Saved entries

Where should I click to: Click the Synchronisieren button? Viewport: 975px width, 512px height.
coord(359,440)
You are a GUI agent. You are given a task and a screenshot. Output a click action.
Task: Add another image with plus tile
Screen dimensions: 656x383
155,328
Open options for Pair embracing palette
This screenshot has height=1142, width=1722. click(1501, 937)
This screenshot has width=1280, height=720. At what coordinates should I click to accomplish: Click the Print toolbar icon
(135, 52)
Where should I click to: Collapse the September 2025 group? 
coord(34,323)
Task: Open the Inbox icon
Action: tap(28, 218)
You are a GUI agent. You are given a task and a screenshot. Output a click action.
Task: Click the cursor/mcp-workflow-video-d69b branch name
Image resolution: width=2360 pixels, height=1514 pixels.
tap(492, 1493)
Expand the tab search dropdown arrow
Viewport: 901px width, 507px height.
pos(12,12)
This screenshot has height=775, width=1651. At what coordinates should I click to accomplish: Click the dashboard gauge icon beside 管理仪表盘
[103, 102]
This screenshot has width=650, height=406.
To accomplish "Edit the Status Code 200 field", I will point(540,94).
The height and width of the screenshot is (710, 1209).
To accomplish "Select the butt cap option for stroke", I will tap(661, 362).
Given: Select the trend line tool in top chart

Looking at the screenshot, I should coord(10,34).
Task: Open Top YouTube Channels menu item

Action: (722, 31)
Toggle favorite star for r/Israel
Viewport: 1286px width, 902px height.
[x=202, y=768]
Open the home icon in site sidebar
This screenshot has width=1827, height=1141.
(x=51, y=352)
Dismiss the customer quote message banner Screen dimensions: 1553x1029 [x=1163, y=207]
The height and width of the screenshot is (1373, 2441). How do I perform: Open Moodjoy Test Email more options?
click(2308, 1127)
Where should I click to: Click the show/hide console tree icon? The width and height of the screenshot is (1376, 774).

PROBLEM -> Retype exactly the lines above, from the one with "Open options for Pair embracing palette" through the one with "Task: Click the", inclusive.

ANSWER BELOW ->
Open options for Pair embracing palette
This screenshot has height=1142, width=1722. click(1501, 937)
This screenshot has width=1280, height=720. At what coordinates should I click to accomplish: Click the Print toolbar icon
(135, 52)
Where should I click to: Collapse the September 2025 group? 
coord(34,323)
Task: Open the Inbox icon
Action: tap(28, 218)
You are a GUI agent. You are given a task and a screenshot. Output a click action.
Task: Click the cursor/mcp-workflow-video-d69b branch name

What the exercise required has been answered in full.